Agar Luar Jawa-Bali tidak Meledak Lagi

11/8/2021 05:00
Agar Luar Jawa-Bali tidak Meledak Lagi
(Ilustrasi)

 

 

UNTUK kedua kalinya pemberlakuan pembatasan kegiatan masyarakat (PPKM) yang dimulai dengan level darurat awal Juli lalu diperpanjang.  Perpanjangan PPKM di Jawa dan Bali berlangsung sampai 16 Agustus, sedangkan untuk wilayah luar Jawa dan Bali berlaku hingga dua pekan ke depan, tepatnya sampai 23 Agustus.

Kini giliran wilayah di luar Jawa-Bali yang mendapat perhatian khusus karena tingginya kasus aktif covid-19 dengan kecenderungan yang masih meningkat. Berdasarkan catatan pemerintah, saat ini kontribusi penularan covid-19 luar Jawa-Bali sebesar 46,5% dari total nasional dengan laju penambahan kasus aktif sebesar 1,23%. 

Provinsi di luar Jawa-Bali dengan peningkatan tertinggi kasus covid-19 mencakup Sumatra Utara, Kalimantan Timur, Sumatra Barat, Papua, dan Riau. Sebaliknya, di Jawa dan Bali terdapat penurunan kasus yang cukup signifikan hingga 59,6% dari puncak kasus di 15 Juli 2021. Hal itu antara lain merupakan dampak PPKM darurat yang diikuti penerapan PPKM level 4. 

Pemerintah memang perlu bergerak cepat untuk mencegah terulangnya ledakan kasus positif covid-19 dan kematian seperti yang terjadi sepanjang Juli lalu. Pembatasan mutlak diperlukan agar laju penularan covid-19 dapat ditekan.

Kesiapan rumah-rumah sakit harus terus diperkuat. Demikian pula dengan lokasi-lokasi isolasi terpusat. Dalam hal ini, kapal Pelni turut disiapkan sebagai sarana isolasi terpusat di luar Jawa-Bali. 
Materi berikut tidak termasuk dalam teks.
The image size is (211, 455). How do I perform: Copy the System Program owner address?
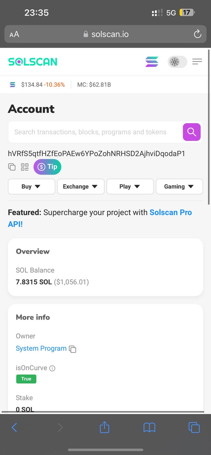pos(73,349)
Sebagai tahap awal, kapal isolasi tersedia di empat kota, yakni Medan, Bitung, Sorong, dan Bandar Lampung. Selain itu, fasilitas gedung milik pemerintah seperti asrama haji, wisma atlet, dan balai diklat di berbagai daerah turut disulap menjadi tempat isolasi pasien tanpa gejala dan bergejala ringan.

Langkah-langkah pemerintah itu menunjukkan antisipasi yang lebih sigap setelah belajar dari pengalaman ledakan kasus pada Juli. Namun, menyediakan fasilitas perawatan dan isolasi terpusat baru satu bagian dari antisipasi yang diperlukan. Bagian lainnya meliputi kesiapan dan kesadaran masyarakat dan sokongan pemerintah daerah. 

Percuma isolasi terpusat disiapkan bila warga masih memilih dan bisa menyembunyikan status positif covid-19. Penyebabnya beragam, mulai tekanan lingkungan sekitar karena adanya stigma, terdesak kebutuhan sehari-hari keluarga, hingga merasa lebih nyaman melakukan isolasi mandiri. 

Tidak mengherankan bila buntutnya berupa tingginya angka kematian di rumah sakit akibat keterlambatan penanganan. Penularan di lingkungan rumah tangga dan permukiman juga sulit dihindarkan karena ketidakdisiplinan pelaksanaan isolasi secara mandiri. 

Tentu juga sangat tidak manusiawi menggelandang warga yang positif covid-19 dan memaksa dengan kekerasan agar mereka memakai fasilitas isolasi terpusat. Karena itu, penyebab-penyebab yang mendasari penolakan mereka mesti diatasi terlebih dahulu.

Bila karena stigma, sosialisasi untuk memberikan kesadaran mulai kepada perangkat desa/kelurahan, ketua RT/RW, hingga warga harus digencarkan. Jika karena desakan kebutuhan sehari-hari, pemberdayaan permukiman untuk saling membantu mesti digairahkan. 

Pemerintah daerah pun wajib siap menyokong dengan bantuan sosial dan belanja yang sekaligus membantu perekonomian lokal. Jangan malah menggunakan anggaran untuk belanja mewah, seperti pembuatan seragam yang memakai bahan buatan luar negeri. Padahal, kualitas buatan lokal sudah cukup mumpuni.

Kerja bareng yang didasari kesadaran bersama merupakan modal besar bangsa untuk keluar dari kungkungan tekanan dampak pandemi covid-19. Tanpa itu, ledakan demi ledakan kasus akan terus melanda seiring dengan covid-19 yang masih akan ada untuk jangka waktu yang lama.